We are all making a b*lls out of managing and leading companies. We respond to difficulties with traditional management tactics like frequent restructurings and layoffs and succeed only in exacerbating the problems, damaging the culture, and destroying morale. One great truth that they have learned is this: The people are just fine; it’s our leadership that’s lacking.

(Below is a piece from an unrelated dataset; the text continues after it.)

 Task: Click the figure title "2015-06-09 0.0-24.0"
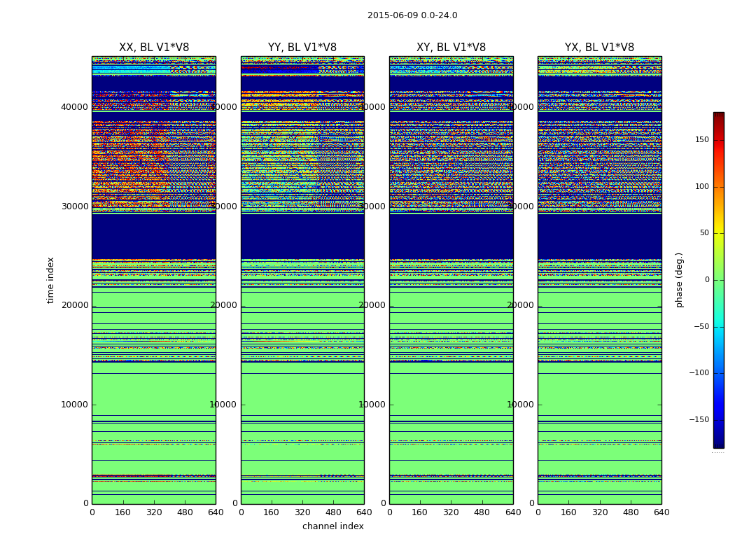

We have a crisis of leadership 

In the United States, an estimated 88% of the workforce, 130 million people, go home every day feeling that they work for an organisation that doesn’t listen to or care about them. That is seven out of eight people! These are our mothers and fathers, brothers and sisters, and sons and daughters. We live in a world where the phrase “Thank God it’s Friday” has become universally accepted. We’re destroying people and killing our culture because we send people home after treating them as objects and functions instead of caring about them as human beings.

Everybody matters

What would happen when ordinary people throw away long-accepted management practices and start operating from their deepest sense of right, with a sense of profound responsibility for the lives entrusted to them? That is what “Everybody Matters: The Extraordinary Power of Caring for Your People Like Family” is about.

Human leadership

A book about the power and impact of “truly human” leadership. About bringing our deepest sense of right, authentic caring, and high ideals to business. About achieving success beyond success, measured in the flourishing of human lives. It is about living with an abundance mindset: an abundance of patience, love, hope, and opportunity.

Our system is broken

There is a fatal flaw at the heart of the capitalist enterprises. Employees are treated as functions or human resources, as interchangeable as the parts they laboured to produce. Those days are well gone. We have robots for that now. We still measure success the wrong way. We measure it by the financial performance and growth of a company. Yet, we’ve got people whose lives are being destroyed every day by how many companies operate. We should apply Buddhist economics. We need to understand its impact on all the people whose lives we touch with every action we take. If every business did that, the world would be a much better place than it is today.

Duty of care

Your responsibility as a CEO transcends business performance. It begins with a deep commitment to the lives of those in our care—the very people whose lives you touch. Putting people first, always. Where the key pillars establish a shared long-term vision, fostering a people-centric culture, developing leaders from within, and sending people home fulfilled.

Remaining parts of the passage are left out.